_Work to be completed:_ Your answer must be an exact transcription of every record.
■ ■ ■ ■ ■ ■ ■
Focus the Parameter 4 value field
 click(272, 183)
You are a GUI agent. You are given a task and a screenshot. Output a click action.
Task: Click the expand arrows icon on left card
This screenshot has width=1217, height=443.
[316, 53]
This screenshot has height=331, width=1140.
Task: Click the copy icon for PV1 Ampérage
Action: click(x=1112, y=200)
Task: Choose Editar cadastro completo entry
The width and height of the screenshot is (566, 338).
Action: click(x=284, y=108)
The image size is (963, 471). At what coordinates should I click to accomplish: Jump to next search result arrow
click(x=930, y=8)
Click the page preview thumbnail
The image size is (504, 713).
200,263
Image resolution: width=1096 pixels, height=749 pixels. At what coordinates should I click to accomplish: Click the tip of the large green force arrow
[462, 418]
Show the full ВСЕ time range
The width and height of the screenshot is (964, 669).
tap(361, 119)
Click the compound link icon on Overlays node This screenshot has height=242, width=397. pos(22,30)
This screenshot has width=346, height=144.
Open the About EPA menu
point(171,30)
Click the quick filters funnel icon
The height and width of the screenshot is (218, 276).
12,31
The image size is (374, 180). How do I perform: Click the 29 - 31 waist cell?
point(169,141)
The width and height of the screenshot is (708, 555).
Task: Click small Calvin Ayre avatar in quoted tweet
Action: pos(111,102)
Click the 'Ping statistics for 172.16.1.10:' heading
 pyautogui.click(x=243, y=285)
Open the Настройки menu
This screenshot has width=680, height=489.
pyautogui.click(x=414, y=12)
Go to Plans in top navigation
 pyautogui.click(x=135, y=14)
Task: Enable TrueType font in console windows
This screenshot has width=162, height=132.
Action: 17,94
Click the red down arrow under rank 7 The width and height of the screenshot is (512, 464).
■ ■ ■ ■ ■ ■ ■
_Expected answer:_
Focus the Parameter 4 value field
 click(272, 183)
You are a GUI agent. You are given a task and a screenshot. Output a click action.
Task: Click the expand arrows icon on left card
This screenshot has width=1217, height=443.
[316, 53]
This screenshot has height=331, width=1140.
Task: Click the copy icon for PV1 Ampérage
Action: click(x=1112, y=200)
Task: Choose Editar cadastro completo entry
The width and height of the screenshot is (566, 338).
Action: click(x=284, y=108)
The image size is (963, 471). At what coordinates should I click to accomplish: Jump to next search result arrow
click(x=930, y=8)
Click the page preview thumbnail
The image size is (504, 713).
200,263
Image resolution: width=1096 pixels, height=749 pixels. At what coordinates should I click to accomplish: Click the tip of the large green force arrow
[462, 418]
Show the full ВСЕ time range
The width and height of the screenshot is (964, 669).
tap(361, 119)
Click the compound link icon on Overlays node This screenshot has height=242, width=397. pos(22,30)
This screenshot has width=346, height=144.
Open the About EPA menu
point(171,30)
Click the quick filters funnel icon
The height and width of the screenshot is (218, 276).
12,31
The image size is (374, 180). How do I perform: Click the 29 - 31 waist cell?
point(169,141)
The width and height of the screenshot is (708, 555).
Task: Click small Calvin Ayre avatar in quoted tweet
Action: pos(111,102)
Click the 'Ping statistics for 172.16.1.10:' heading
 pyautogui.click(x=243, y=285)
Open the Настройки menu
This screenshot has width=680, height=489.
pyautogui.click(x=414, y=12)
Go to Plans in top navigation
 pyautogui.click(x=135, y=14)
Task: Enable TrueType font in console windows
This screenshot has width=162, height=132.
Action: 17,94
Click the red down arrow under rank 7 The width and height of the screenshot is (512, 464).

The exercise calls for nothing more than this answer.